# Bildschirm richtig einstellen ?



## Xeal87 (31. Januar 2004)

Hallo. Ich habe das gefühl, dass mein bildschirm von der Helligkeit nicht richtig eingestellt ist. Wie kann ich ihn richtig einstellen, damit alle farben korrekt angezeigt werden ?


----------



## Leugim (31. Januar 2004)

poah das will ich auch wissen....
kann es sein dass Monitore irgendwie "nachdunkeln" das heißt so nach 5 jahren oder so an leuchtkraft und farbechtheit einbüßen
Wie kann man sowas berichtigen?


----------



## da_Dj (31. Januar 2004)

[OffTopic] Nach 5 Jahren würd' ich mir 'n neuen Monitor kaufen ... [/OffTopic] 

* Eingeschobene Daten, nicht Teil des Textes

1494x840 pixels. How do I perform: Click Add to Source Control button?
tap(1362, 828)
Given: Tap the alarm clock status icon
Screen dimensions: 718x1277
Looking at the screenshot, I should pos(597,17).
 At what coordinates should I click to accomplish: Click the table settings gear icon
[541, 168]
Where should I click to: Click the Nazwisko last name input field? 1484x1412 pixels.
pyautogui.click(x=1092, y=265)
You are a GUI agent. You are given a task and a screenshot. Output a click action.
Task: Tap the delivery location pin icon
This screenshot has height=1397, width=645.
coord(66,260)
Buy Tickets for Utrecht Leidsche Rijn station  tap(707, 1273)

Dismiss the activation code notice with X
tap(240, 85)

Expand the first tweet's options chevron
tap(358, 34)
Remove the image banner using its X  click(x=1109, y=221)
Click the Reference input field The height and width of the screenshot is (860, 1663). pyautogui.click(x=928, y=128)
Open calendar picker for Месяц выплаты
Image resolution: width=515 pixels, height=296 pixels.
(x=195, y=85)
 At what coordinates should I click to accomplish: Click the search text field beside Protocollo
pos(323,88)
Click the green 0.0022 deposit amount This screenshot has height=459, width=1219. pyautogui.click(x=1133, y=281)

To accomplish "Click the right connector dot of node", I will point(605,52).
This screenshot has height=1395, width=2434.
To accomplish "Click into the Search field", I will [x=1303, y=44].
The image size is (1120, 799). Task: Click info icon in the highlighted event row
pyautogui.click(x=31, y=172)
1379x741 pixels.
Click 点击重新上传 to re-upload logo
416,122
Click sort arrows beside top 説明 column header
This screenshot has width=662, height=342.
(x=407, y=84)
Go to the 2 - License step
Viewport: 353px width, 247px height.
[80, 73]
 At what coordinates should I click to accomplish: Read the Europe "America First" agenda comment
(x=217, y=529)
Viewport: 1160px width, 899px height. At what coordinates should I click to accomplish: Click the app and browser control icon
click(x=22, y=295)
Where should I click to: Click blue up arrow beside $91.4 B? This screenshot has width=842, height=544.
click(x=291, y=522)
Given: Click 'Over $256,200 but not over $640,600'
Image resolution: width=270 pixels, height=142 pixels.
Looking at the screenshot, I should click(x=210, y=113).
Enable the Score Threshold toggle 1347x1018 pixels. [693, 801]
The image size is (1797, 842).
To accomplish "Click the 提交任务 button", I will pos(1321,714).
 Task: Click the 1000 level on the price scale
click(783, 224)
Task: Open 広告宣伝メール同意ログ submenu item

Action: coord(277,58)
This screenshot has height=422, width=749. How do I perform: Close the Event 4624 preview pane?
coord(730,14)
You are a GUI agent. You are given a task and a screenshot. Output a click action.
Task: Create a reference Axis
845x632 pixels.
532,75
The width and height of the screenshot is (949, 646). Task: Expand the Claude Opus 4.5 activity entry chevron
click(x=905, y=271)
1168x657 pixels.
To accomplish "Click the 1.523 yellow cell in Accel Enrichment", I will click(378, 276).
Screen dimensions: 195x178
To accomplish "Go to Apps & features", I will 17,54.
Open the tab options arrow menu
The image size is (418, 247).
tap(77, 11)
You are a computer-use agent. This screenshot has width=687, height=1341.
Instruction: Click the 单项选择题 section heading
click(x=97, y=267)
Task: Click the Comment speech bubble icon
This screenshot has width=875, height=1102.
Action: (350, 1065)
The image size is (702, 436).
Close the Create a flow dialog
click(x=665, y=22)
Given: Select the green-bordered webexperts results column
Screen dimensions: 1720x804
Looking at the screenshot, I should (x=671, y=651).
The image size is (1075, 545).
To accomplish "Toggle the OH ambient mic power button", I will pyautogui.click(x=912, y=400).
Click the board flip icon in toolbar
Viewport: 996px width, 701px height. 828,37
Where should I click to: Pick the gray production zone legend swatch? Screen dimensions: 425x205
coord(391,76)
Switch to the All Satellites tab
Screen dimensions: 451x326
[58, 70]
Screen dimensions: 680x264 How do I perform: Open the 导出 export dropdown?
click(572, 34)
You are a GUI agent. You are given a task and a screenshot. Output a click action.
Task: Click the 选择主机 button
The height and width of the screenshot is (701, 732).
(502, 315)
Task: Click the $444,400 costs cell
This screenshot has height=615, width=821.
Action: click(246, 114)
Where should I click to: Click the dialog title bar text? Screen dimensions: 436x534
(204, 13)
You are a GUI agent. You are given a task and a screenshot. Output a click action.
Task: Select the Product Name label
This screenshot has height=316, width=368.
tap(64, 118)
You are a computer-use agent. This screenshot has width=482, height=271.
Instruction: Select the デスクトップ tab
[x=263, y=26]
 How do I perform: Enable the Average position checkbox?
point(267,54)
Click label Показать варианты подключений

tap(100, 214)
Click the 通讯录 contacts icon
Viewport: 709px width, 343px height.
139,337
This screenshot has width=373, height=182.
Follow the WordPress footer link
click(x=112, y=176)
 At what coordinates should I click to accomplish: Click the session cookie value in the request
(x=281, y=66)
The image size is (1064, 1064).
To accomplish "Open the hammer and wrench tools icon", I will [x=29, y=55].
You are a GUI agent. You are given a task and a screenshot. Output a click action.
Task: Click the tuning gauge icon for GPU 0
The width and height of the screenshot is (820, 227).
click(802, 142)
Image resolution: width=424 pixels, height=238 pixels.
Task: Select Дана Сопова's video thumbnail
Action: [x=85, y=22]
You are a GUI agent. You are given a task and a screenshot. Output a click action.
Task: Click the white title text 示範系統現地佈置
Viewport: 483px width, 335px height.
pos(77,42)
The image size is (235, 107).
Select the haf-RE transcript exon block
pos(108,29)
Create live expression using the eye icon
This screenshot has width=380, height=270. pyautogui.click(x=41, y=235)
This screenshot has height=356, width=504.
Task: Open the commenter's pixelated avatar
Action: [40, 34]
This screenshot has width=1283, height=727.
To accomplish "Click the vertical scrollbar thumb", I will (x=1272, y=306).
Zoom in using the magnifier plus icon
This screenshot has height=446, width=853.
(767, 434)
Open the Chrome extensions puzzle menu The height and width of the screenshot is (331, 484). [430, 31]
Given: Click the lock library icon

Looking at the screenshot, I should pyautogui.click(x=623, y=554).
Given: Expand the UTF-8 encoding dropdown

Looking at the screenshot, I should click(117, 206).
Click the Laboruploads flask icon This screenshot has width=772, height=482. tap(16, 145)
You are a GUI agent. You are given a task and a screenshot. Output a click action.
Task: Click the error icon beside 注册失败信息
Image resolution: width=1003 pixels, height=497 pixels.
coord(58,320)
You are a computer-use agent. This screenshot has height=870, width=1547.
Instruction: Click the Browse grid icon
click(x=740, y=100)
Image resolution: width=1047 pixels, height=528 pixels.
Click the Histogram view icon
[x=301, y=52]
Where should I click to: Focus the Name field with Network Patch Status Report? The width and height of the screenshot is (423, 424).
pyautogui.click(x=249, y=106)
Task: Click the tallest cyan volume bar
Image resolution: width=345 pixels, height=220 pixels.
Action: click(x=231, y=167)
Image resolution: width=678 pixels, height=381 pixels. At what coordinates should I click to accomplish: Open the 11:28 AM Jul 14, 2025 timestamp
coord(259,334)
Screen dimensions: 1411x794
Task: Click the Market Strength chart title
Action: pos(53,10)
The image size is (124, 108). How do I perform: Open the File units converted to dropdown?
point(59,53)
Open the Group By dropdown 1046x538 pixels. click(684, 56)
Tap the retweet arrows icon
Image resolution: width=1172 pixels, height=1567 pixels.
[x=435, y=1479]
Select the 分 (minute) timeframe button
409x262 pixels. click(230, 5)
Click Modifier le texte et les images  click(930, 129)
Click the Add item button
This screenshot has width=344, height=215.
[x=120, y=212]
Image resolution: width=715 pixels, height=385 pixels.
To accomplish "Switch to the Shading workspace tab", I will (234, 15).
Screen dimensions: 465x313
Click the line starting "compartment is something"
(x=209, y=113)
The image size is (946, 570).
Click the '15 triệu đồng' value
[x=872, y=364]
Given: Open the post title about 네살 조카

Ich glaub es gibt ein Kalibrierungstool, bin mir aber nicht sicher, am besten Farbbuch mit Farbtabelle und das mal mit dem Monitorbild vergleichen, dann siehste ja obs dunkler/heller ist ...


----------



## Leugim (31. Januar 2004)

*hm*

hilft mir jetzt aber auch nicht weiter und Masaker wohl auch nicht, da wir beide eher nach einer eventuell vorhandenen Möglichkeit fragten, genau diese schon eigenständig von uns festgestellte Farbabweichung zu beheben... dennoch danke


----------